Performance not participation
Politics has stopped being a negotiation about how we live together and has increasingly become a performance on our TVs or smartphones, a spectacle that we are supposed to watch, not take part in. Politics doesn’t happen in your daily life, but in Westminster.
The best way to ensure the public doesn’t trust political institutions is to promote people who are utterly untrustworthy
And, most importantly, it’s totally shit. The whole point is that you’re supposed to hate it, to see it as venal, as cynical, as corrupt and as nasty. Political institutions are the only places capable of regulating the markets and the super-rich, so the less you trust them, the better it is for the markets and the super-rich.
The best way to ensure the public doesn’t trust political institutions is to promote people who are utterly untrustworthy. If you want people to see politics as corrupt, then corrupt it. If you want people to see it as venal, drive venal people to the top.
In Britain, this is a particular problem, and trust in our politics is particularly low, because our system hasn’t been corrupted at some point by a ruling class. It was designed by and for that class in the first place. We didn’t have some glorious historic revolution, only centuries of tweaks to a feudal system of lords and ladies, kings and queens, and commoners.
An end to this twisted state
In the next few weeks and months, both Labour and the Tories under a new leader will present themselves as the best managers of this system, the people best placed to restore faith in this twisted state.
But it’s not faith in the British state we need.

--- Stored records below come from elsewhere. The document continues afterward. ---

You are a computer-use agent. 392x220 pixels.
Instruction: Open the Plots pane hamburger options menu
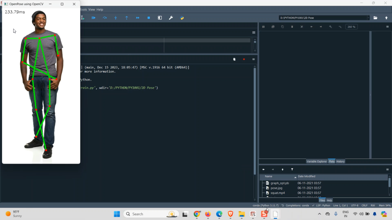click(x=387, y=27)
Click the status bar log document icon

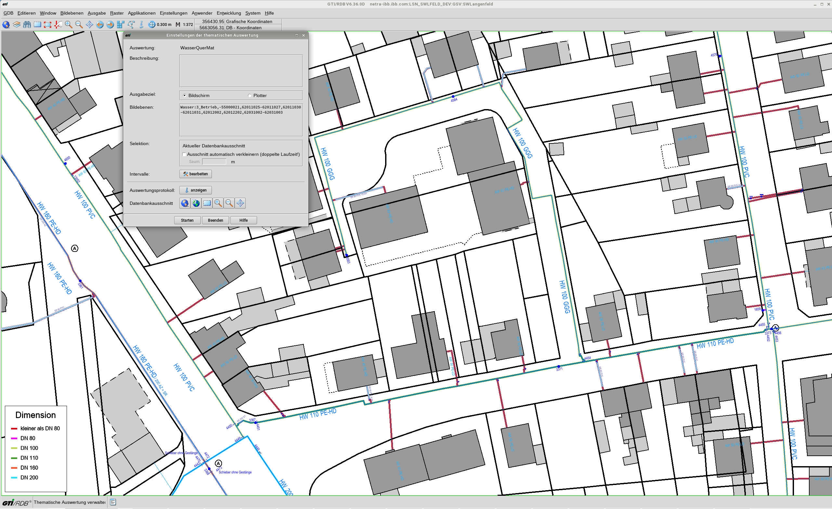click(x=113, y=502)
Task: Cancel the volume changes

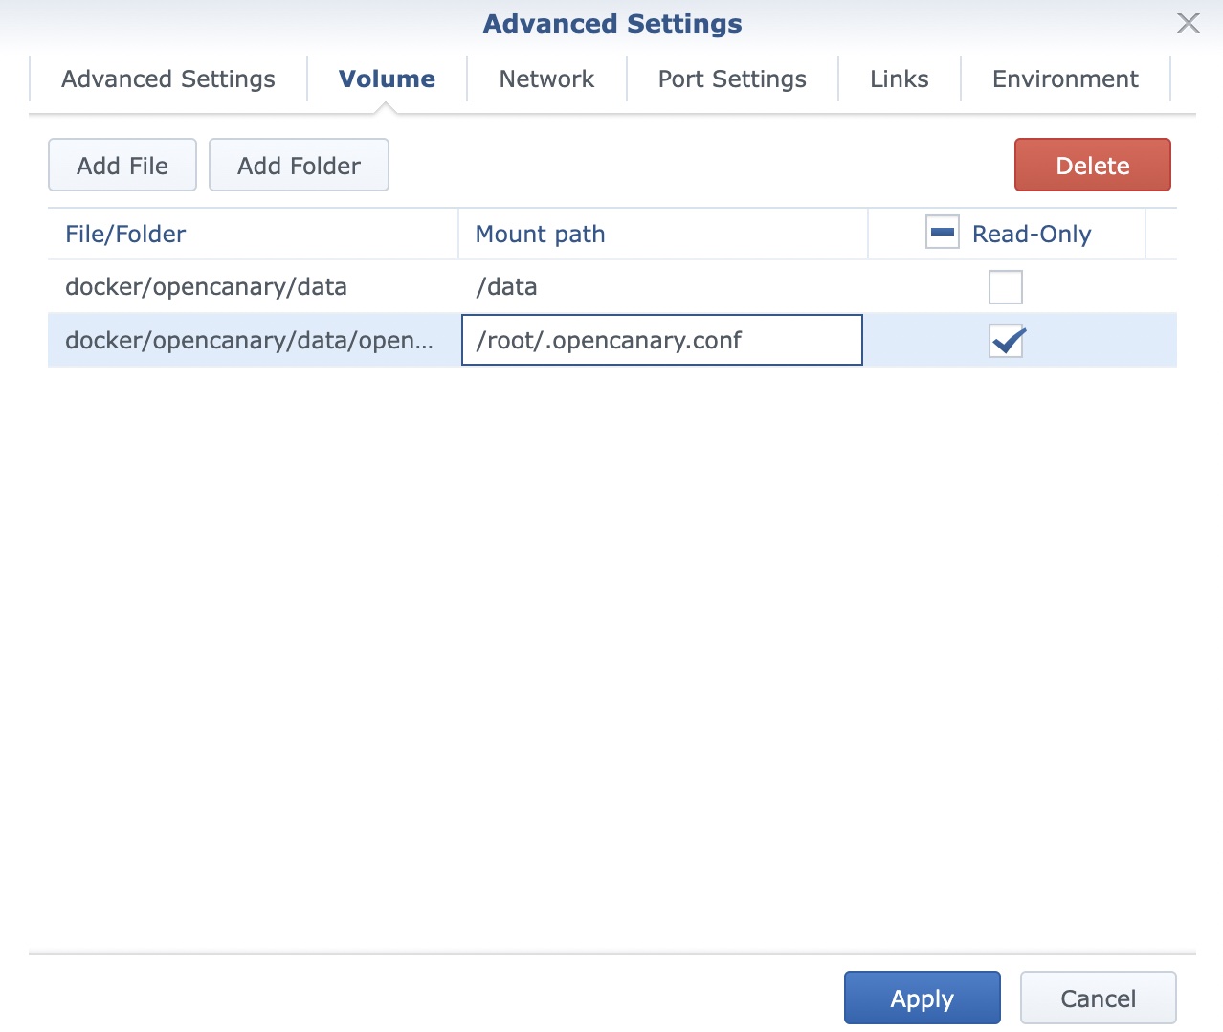Action: (1098, 998)
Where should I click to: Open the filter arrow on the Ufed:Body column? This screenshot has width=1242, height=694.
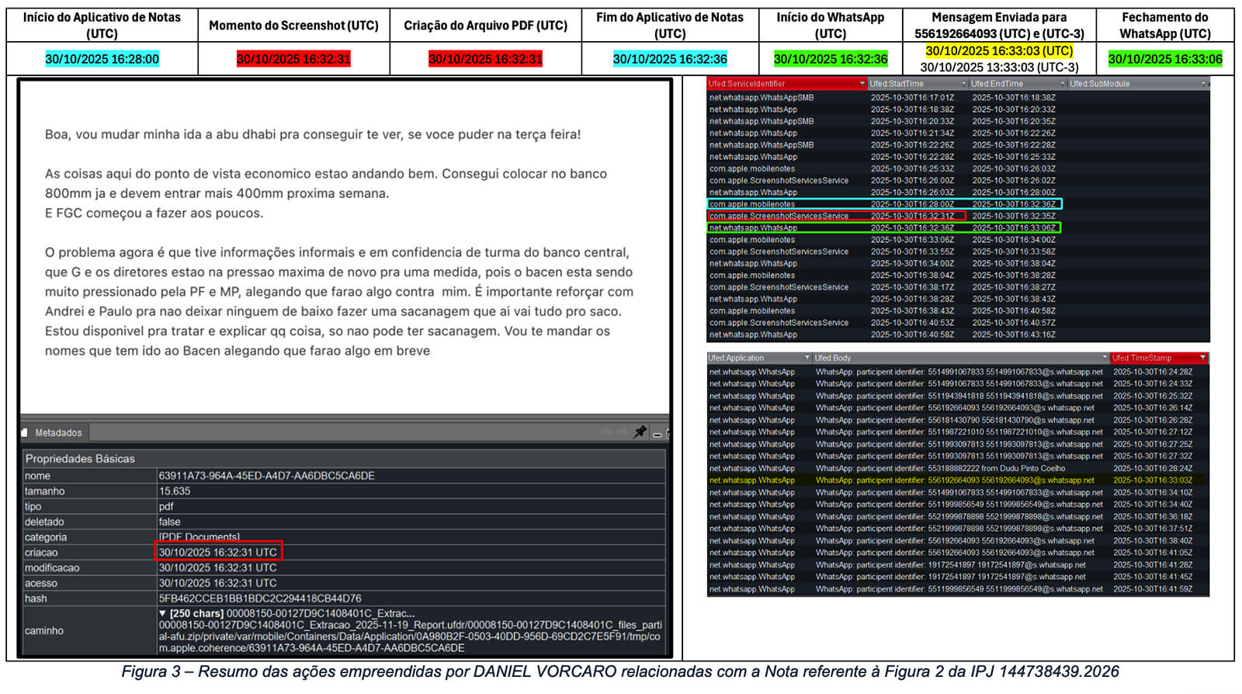pos(1105,358)
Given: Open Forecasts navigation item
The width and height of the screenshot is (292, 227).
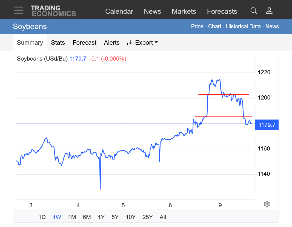Looking at the screenshot, I should point(222,12).
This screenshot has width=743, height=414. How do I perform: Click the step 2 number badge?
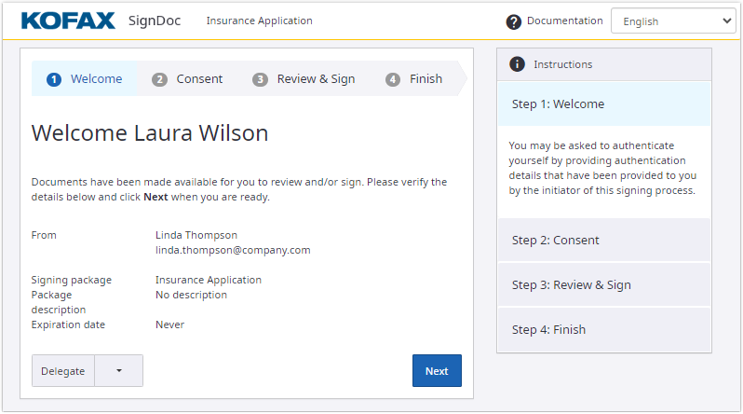[x=160, y=79]
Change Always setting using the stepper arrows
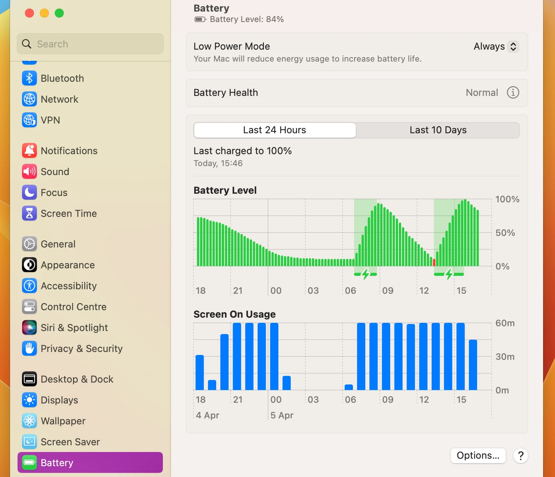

We shouldn’t try to restore trust in an inherently untrustworthy system. The reason the vast majority of people in the country don’t trust our political system is that they aren’t stupid. What we need is a new political system, built not on abstract trust in our governing class, but on genuine democracy.
Johnson’s political project was to destroy what trust was left in our politics, so that the market could hollow out what remains of our democracy and leave behind only a gameshow. Our job must be to ensure that what actually comes next is something much better.